Both types of fish, grouper and coral trout, are known for hunting cooperatively with other kinds of animals. Whereas the grouper hunts with giant moray eels and a fish called the Napoleon wrasse, coral trout partner up with octopuses to snag prey. A study published last week in the journal Nature Communications found that the fish are able to "point" their heads toward prey, to help out their hunting buddies.
After observing the fish in the wild for many hours, the researchers found that when a prey fish escaped its hunting party, a grouper occasionally moved over the place where the fugitive prey was hiding. The grouper would then rotate its body so that its head faced downward, and it would shake its head back and forth in the direction of the potential meal, in what researchers call a "headstand" signal.
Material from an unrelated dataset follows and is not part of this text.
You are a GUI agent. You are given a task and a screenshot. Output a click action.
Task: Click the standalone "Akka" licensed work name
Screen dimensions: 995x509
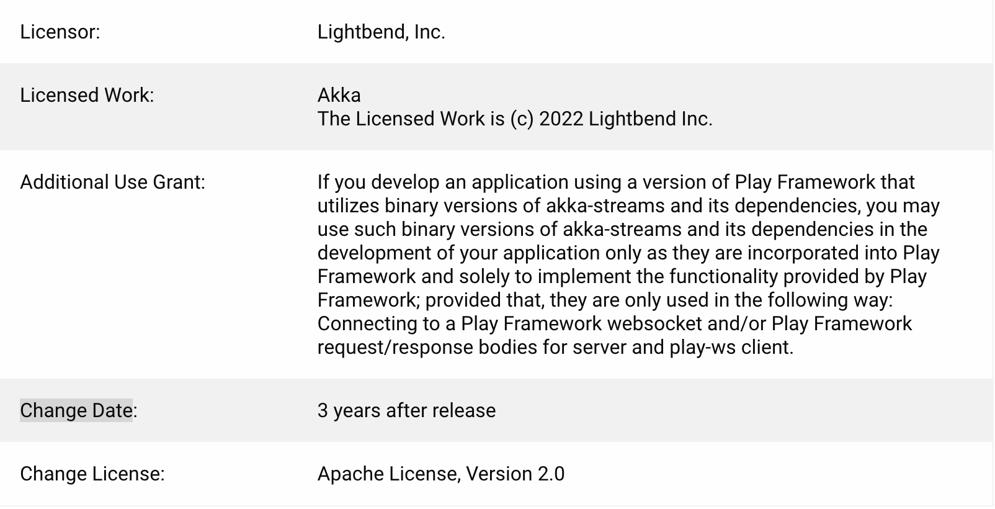[x=339, y=95]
Coral trout make a similar sign, the researchers found. [Image Gallery: The Freakiest Fish]
Grouper partner with eel and wrasse, which live in the Red Sea and have complementary hunter-prey tactics: Grouper have "burst speed" in the open water, whereas giant moray eels can crawl into small holes, and wrasse have protracting jaws that can crush coral to get at prey, according to the study. Coral trout collaborate with octopuses, which are also better at fitting into tight spaces. This latter pair lives in Australia's Great Barrier Reef.
In the study, researchers recorded grouper doing the headstand signal 34 separate times; afterward, one of the predators caught the hidden fish on five occasions.
It is, of course, difficult to determine for sure that an animal's movement is truly this type of so-called "referential gesture" (or more loosely referred to as "sign language.") The researchers wrote that the headstand qualified as such because it fulfilled all of the generally accepted components of referential gestures: It was directed toward an object, not useful for any immediate mechanical purpose, aimed at a recipient, seemingly intentional and followed by a voluntary response from the fish's partner.
The results of the study suggest these fish may be smarter than previously thought. The findings may also show that this type of sign language doesn’t require a large brain, but rather arises out of necessity when it can help an animal survive in its environment.